How about, in addition to the rumble strips (spaced out and made more bumpy than jolty) a speed limit sign that sets the speed limit to about 6 mph for the next 200 feet? They could even install a speed reader board that would give the output of speeds on approach.

Even with zero visible bike or ped traffic, in daylight, on dry pavement, that path should be taken very slow. It’s very narrow, has blind corners, and could have short pedestrians or recumbent bicyclists emerge from the waterfront connecting path.

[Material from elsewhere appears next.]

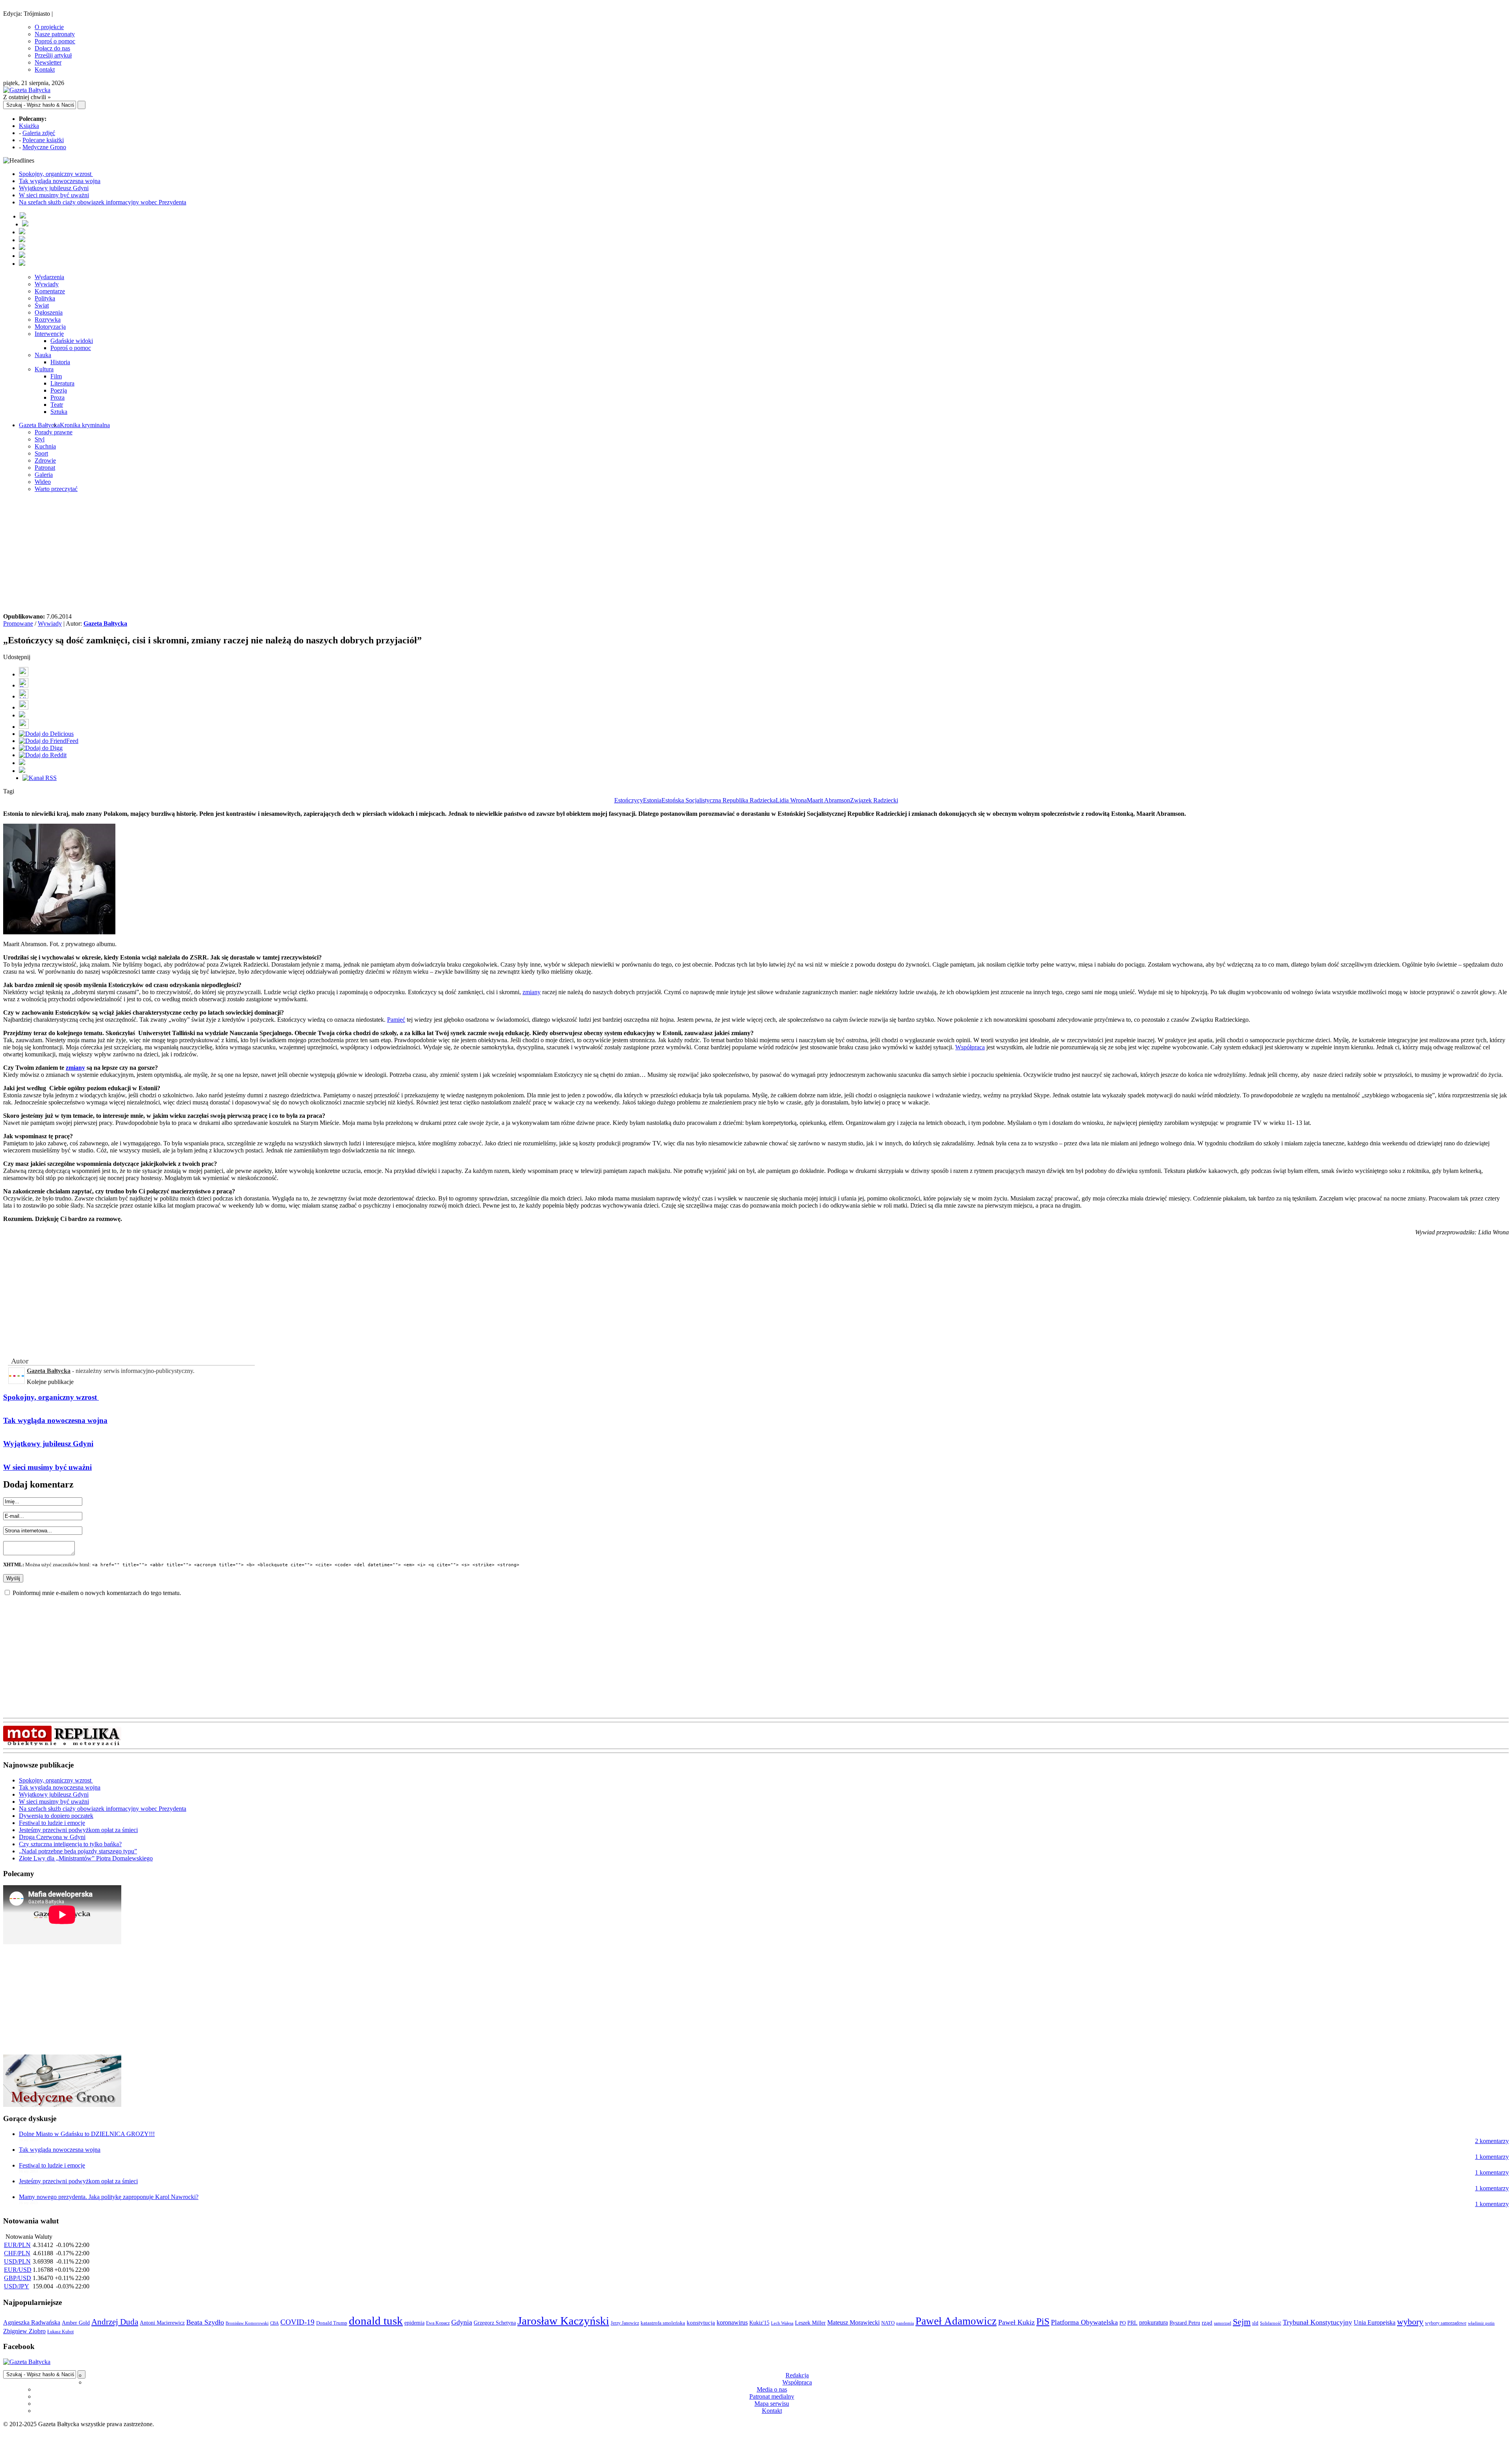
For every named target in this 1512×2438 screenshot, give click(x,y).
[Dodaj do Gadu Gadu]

That would establish a concrete speed, (rather than “slow” which could mean anything), create a rumble strip that doesn’t destabilize bikes, and set the distance for which the speed restriction is in effect for.

Ted Buehler

(& in light-traffic conditions, this would not increase bicycle commute time much, since most people go fairly slow through there anyway, and since people know its slow in advance, they can compensate and mitigate the lost time by pedalling extra-hard along the Madison viaduct and gaining a few seconds, then resting a while they ease down the sidewalk to the bridge deck, regaining their breath and only losing a few more seconds than they gained on the viaduct.)

wsbob
Guest
wsbob

“…They could even install a speed reader board that would give the output of speeds on approach. …” Ted Buehler

I really like the idea of speed reader boards, but without knowing how well or even whether they could be made to perform with the kind of bike traffic traveling this section of the road, it’s difficult to figure what their effectiveness could be.

Some people would just take it as a challenge to see how high a speed they could register. If the speed were posted 6mph, not quite twice walking speed…for this section, I wonder if people would respect that, through seeing their speed displayed on a reader board.

shirtsoff
Guest
shirtsoff

Why does auto traffic get two dedicated lanes over this bridge (in the downtown, western direction) and cyclists can’t even manage to receive a partial/half dedicated lane along its span?

dbrunker
Guest
dbrunker

I’ll have to look for them tomorrow because I rode over the Hawthorne bridge today and didn’t even realize there were bicycle speed bumps. I have a aluminum frame, hybrid bike with 700 x 40 wheels (no suspension) but I don’t think that would make a difference. Maybe I’m so used to pot holes, crappy roads and torn up bike lanes I don’t even feel them anymore.

dbrunker
Guest
dbrunker

Yes, the bumps are there. I can confirm I saw a somewhat unsafe rider swerve around them.

HOWEVER…

there are bumps just like them on the deck of the bridge. Did anyone mention that?

Steve
Guest
Steve

It’s not a big deal to me. I simply slow down to pass over them and continue while watching for peds. -Although the ultimate solution would just be for cyclists (and pedestrians) to pay attention to their surroundings… many do not and this is one way to remind people.

joel
Guest
joel

maybe a sign on the bridge that asks bikers to be respectful of pedestrians. and maybe another sign for the bus. I know there is sidewalk signage, and a few post signs, but how about more. it sounds like the speed bumps for bikes are accomplishing exactly what they are meant to do. I have no problem with the bumps, but they certainly dont slow me down. I see no reason to slow down unless there are pedestrians in the area. There is every reason to go as fast as you like when no one is around, but then slow and be respectful when there are.

o/o
Guest
o/o

I ride bus via the bridge sometimes. Bus rarely stop there. What about eliminating the bus stop there?

wsbob
Guest
wsbob

People need that bus stop there. I talked to someone waiting at the bus stop, just today, and asked them at length, why they waited at this bus stop and not one down one down on Grand or MLK. Reason is, the bus stops on those streets are considerably out of the way of business they have to do that’s near the bridge bus stop.

Lysenko
Guest
Lysenko

Just slow the f’ down and the bumps won’t be a big deal, no matter what you’re riding. That is the whole purpose. You can speed up again in 30 yards once you get past the chokepoint.